▶ _EXTRACTED MATERIAL_:

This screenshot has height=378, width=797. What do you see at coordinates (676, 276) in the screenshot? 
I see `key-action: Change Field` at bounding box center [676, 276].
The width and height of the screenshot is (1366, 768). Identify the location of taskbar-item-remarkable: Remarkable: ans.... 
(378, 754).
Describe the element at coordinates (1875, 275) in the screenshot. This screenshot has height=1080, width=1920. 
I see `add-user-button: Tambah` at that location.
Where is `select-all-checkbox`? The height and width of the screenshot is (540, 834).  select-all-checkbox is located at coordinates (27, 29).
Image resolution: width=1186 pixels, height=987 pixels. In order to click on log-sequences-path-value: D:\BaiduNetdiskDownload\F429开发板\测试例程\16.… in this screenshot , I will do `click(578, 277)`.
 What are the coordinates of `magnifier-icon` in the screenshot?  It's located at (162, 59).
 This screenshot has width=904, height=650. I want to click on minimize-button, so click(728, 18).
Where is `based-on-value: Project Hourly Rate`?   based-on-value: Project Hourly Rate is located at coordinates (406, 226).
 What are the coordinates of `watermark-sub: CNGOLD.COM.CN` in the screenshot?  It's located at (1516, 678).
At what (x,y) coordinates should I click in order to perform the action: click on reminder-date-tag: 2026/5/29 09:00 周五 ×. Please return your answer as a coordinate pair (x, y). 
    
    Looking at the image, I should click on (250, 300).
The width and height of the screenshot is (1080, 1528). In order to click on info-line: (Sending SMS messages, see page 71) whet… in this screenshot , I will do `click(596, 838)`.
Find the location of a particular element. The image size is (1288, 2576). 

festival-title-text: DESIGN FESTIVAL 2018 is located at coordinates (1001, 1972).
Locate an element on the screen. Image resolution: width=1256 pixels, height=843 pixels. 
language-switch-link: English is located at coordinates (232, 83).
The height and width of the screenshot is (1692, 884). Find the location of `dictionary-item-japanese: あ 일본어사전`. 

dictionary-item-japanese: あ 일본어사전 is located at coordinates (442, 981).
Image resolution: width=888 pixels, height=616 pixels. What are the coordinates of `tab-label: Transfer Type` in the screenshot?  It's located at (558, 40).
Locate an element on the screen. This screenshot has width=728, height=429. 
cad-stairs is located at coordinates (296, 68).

▶ _JOB ITEM_: Turn the listing, from its first line up to and including the line with "center [676, 276].", into a Markdown table with the columns Row and Line. Leave out any blank lines.

▶ _SOLUTION TO THIS EXERCISE_:
| Row | Line |
|---|---|
| 1 | This screenshot has height=378, width=797. What do you see at coordinates (676, 276) in the screenshot?  |
| 2 | I see `key-action: Change Field` at bounding box center [676, 276]. |